Además de estos ejes debe considerarse un elemento que de forma progresiva viene ganando destaque: desde el evento de la Convención Partidaria del Partido Liberal (PL) en julio, cuando se oficializó la candidatura de Bolsonaro, se observa un mayor protagonismo de Michelle Bolsonaro –la esposa del presidente– tanto en los actos públicos como en las piezas publicitarias, incluso entrando en confrontación digital con el propio Lula. Quizás esta presencia de Michelle, que fue reticente a participar de la campaña en un principio, sea uno de esos elementos singulares que pueden llegar a modificar el panorama y las trayectorias definidas. Sobre todo en relación con los términos del debate político, si es que el ingreso del discurso teológico –Michelle tiene un reconocido perfil evangélico (del “demonio”/ “diablo”)– terminan estructurando los argumentos de la campaña.   

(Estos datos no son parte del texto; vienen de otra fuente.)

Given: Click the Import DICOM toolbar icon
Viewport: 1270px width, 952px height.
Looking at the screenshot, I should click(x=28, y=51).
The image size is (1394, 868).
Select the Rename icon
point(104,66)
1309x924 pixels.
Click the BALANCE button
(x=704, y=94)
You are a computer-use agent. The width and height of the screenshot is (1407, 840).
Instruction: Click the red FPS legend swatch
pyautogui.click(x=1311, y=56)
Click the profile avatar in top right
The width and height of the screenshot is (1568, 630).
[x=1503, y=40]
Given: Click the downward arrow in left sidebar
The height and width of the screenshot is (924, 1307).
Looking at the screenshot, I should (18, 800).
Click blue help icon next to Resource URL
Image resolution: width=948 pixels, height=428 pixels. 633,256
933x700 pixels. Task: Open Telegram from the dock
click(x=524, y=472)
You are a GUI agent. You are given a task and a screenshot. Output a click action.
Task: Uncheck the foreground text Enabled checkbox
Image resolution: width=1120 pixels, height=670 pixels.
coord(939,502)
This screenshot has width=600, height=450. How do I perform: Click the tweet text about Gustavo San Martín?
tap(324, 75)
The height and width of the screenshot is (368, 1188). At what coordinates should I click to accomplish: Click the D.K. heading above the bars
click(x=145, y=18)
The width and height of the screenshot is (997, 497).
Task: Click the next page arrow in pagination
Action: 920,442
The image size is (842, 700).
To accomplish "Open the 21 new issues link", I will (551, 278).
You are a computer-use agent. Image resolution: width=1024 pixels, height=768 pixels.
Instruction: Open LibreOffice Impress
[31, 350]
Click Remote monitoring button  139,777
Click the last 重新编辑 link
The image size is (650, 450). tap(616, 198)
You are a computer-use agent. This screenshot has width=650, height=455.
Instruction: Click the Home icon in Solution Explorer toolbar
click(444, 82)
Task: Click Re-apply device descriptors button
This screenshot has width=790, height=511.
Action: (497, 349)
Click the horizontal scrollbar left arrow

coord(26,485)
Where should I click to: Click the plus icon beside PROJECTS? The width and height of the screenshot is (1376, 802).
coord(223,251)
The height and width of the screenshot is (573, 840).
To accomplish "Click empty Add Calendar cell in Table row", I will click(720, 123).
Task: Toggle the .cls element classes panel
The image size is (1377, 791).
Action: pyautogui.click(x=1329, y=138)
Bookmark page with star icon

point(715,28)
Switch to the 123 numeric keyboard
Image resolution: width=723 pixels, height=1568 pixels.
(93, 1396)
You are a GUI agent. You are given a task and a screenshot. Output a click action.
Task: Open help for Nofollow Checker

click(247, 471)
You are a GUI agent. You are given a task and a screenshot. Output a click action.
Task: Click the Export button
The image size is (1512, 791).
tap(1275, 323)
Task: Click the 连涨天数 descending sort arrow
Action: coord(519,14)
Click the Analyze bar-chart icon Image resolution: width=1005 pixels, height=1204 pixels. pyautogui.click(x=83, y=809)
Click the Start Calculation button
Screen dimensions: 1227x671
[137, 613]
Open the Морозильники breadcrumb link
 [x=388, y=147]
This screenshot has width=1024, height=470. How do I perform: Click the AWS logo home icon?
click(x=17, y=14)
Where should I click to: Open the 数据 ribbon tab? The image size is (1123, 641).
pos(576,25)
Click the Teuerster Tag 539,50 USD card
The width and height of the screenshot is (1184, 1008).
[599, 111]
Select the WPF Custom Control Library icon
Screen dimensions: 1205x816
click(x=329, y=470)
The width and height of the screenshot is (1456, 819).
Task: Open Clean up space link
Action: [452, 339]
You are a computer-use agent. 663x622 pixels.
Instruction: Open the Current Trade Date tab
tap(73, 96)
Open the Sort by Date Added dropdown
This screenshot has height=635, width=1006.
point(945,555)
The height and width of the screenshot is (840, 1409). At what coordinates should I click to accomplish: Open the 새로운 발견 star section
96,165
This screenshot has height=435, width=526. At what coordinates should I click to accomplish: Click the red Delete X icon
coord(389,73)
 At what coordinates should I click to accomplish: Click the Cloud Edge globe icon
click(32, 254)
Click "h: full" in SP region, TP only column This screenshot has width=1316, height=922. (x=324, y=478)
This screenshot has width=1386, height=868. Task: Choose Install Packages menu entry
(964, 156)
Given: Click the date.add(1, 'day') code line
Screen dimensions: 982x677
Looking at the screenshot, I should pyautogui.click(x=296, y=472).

Conclusión: Postdemocracia y América Latina 

No hay ninguna posibilidad para un desvío autoritario o golpe –o autogolpe– por parte de Bolsonaro en los próximos meses, aún cuando su discurso de “fraude” y “persecución” aumente en estridencia. No hay respaldo interno –las diferentes cartas recientes de entidades empresariales, bancarias, comerciales, sindicales y de la sociedad civil en general son elocuentes de la falta de apoyo para una aventura de este tipo– y tampoco externo: en estos años Bolsonaro no se ha llevado bien ni con Biden, ni con China, ni con Europa, ni con América Latina; tampoco allí encontraría respaldo. Lo que sí está claro es que Bolsonaro entregará una sociedad, un Estado y una democracia peores. Un Congreso más chantajista frente al Poder Ejecutivo. Una peor Corte Suprema, un ministerio público desdibujado y un sistema judicial desagregado; relaciones entre los Estados y el gobierno central muy desgastadas. Una ciudadanía con más armas en posesión personal (hoy hay casi 3 millones de armas registradas en dominios particulares, aumentando en un 474% desde el 2018 aquellas posesiones para “la caza”); policías estaduales más truculentas, nuevas policías federales que habrá que controlar qué tipo de protagonismo buscarán. Una nueva generación de militares empoderados bajo el ejemplo de Bolsonaro. Un deterioro notable de los sistemas de Ciencia y Tecnología; ni que hablar de las consecuencias de una de las peores gestiones de la pandemia en todo el mundo. Concesiones y privatizaciones de las propias palancas del desarrollo económico endógeno. El hambre llega hoy a 33 millones de brasileños (15 % de la población); los ingresos promedios están 7% más abajo que en el 2021; el ingreso medio es igual al 2011. En la Amazona, la poda de árboles nunca fue tan grande: del área de desmonte de 4571 km cuadrados en 2012, se pasó para 13.235 de km cuadrados en 2021. Es otra sociedad, otro Estado, otra democracia; en su proyección, otra región latinoamericana. En varios planos a la vez, elocuentes regresiones; de allí la urgencia por darle un punto final a una etapa que si bien no se sabe muy bien ni cómo ni cuándo empezó resulta fundamental comenzar a darle un definitivo cierre. 

 

 


Amilcar Salas Oroño es doctor en Ciencias Sociales (UBA), magister en Ciencia Política (Universidad de Sao Paulo-Brasil) y licenciado en Ciencia Política (UBA). Es Profesor de grado y de posgrado en UBA, UNPAZ, UNMdP y UNRN. Actuamente es Investigador del IEALC (UBA), del CELAG y del CCC. Ha publicado artículos en diversas revistas académicas y contribuye regularmente en publicaciones de divulgación. De su autoría, publicó el libro Ideología y Democracia: intelectuales, partidos políticos y representación partidaria en Argentina y Brasil desde 1980 al 2003 (Pueblo Heredero).